O cancelamento da visita de Estado que a presidente da
República faria a Washington em 23 de outubro atende muito mais às conveniências
políticas e ao jogo de cena do governo petista do que aos reais interesses do
país. Conflitos diplomáticos se resolvem na mesa de negociação e não em
reuniões de marketing.
Embora a manifestação oficial do governo brasileiro tenha
sido anunciada apenas ontem, desde sexta-feira a decisão estava tomada. Mas, ao
contrário do que se poderia esperar, não foi definida nos círculos mais altos
da nossa diplomacia ou do aparato estatal, mas sim numa reunião de líderes
políticos, marqueteiros e palpiteiros que auxiliam a presidente.
Conforme noticia a imprensa, Dilma resolveu cancelar sua ida
a Washington – seria a primeira visita de Estado de um presidente brasileiro ao
coração do poder norte-americano desde que Fernando Henrique Cardoso lá esteve
em 1995 – depois de ouvir Lula, João Santana e Franklin Martins. Só depois que
seus sábios opinaram, a presidente comunicou a decisão ao chanceler Luiz
Alberto Figueiredo.
Revela-se, em mais este episódio, como o PT trata questões
de Estado: com viés partidário, eleitoral e ideológico. Nada mais conveniente
para isso do que a criação de um inimigo externo que muita gente adora odiar. Na
lógica do marketing, vale mais a retórica do que a ação política capaz de
transformar desafios em oportunidades para o país.
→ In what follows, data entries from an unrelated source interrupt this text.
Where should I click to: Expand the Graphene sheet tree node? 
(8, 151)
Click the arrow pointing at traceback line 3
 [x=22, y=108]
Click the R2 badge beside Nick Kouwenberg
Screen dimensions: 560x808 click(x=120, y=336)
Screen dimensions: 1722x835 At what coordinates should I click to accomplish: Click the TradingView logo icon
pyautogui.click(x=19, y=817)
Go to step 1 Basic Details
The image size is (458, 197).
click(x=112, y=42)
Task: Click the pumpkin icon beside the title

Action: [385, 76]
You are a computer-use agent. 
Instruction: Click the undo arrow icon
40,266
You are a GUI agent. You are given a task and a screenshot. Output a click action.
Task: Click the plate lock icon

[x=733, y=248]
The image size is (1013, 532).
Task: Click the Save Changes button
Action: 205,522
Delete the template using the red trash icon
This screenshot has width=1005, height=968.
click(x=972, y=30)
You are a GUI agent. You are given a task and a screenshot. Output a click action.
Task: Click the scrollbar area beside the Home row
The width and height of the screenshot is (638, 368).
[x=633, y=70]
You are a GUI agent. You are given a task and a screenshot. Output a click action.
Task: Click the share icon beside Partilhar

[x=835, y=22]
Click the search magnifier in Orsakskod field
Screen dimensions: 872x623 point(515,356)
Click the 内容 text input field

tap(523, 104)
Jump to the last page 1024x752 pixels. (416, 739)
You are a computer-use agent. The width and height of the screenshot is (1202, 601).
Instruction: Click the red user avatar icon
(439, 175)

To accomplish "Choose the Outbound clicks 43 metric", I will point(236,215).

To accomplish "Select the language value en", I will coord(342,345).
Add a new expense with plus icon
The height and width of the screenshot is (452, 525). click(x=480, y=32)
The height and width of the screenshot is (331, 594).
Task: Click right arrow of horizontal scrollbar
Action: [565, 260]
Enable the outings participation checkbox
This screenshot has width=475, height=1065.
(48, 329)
A visita de outubro poderia servir muito para os interesses
brasileiros, principalmente num momento em que o país luta para recuperar a
confiança internacional e para atrair o – até agora inexistente – investimento
estrangeiro para seu bilionário programa de concessões de infraestrutura.
O empresariado brasileiro cita ainda outros temas que
poderiam ser destravados no encontro de cúpula, como a eliminação da
bitributação nas transações entre os dois países e a retirada do Brasil da
lista de observação das nações acusadas de pirataria. Depois de ontem, esta
agenda está, por ora, interditada.
A diplomacia brasileira também poderia aproveitar a
oportunidade para abrir mais espaço para produtos brasileiros no gigantesco
mercado americano. Somos um dos poucos países que mais compram do que vendem
aos EUA: o déficit acumulado desde 2009 já chega a US$ 33,5 bilhões, revertendo
saldo que chegou a ser positivo em quase US$ 10 bilhões em 2006.
Enfrentar e tentar equacionar problemas desta monta dá
trabalho e o PT não é muito chegado a isso. É sempre mais conveniente, para os
interesses eleitorais do partido, comprar uma boa briga, posar de defensor da
nação e não resolver absolutamente nada. Perde o país.
“A reclamação deve ter eficácia. O certo a se fazer seria
deixar o assunto nas mãos dos ministérios exteriores, levantar o tema em
organizações internacionais, como a presidente pretende fazer, e, até mesmo,
abordar isso abertamente durante a visita de Estado. Essa atitude seria mais
eficaz e mais constrangedora para o governo Obama”, receita o ex-embaixador
José Botafogo Gonçalves n’O Globo.
Condenar e repudiar as tentativas de espionagem, que ferem a
soberania da nação, era atitude correta e necessária. Mas tratar o problema com
a altivez que um país como Brasil deve ter era algo ainda mais premente. O
governo Dilma tinha excelente oportunidade para fazer uma defesa contundente de
valores com os quais os brasileiros comungam. Mas preferiu jogar para a plateia
e fugir da briga. Liderança não se proclama apenas, se exerce.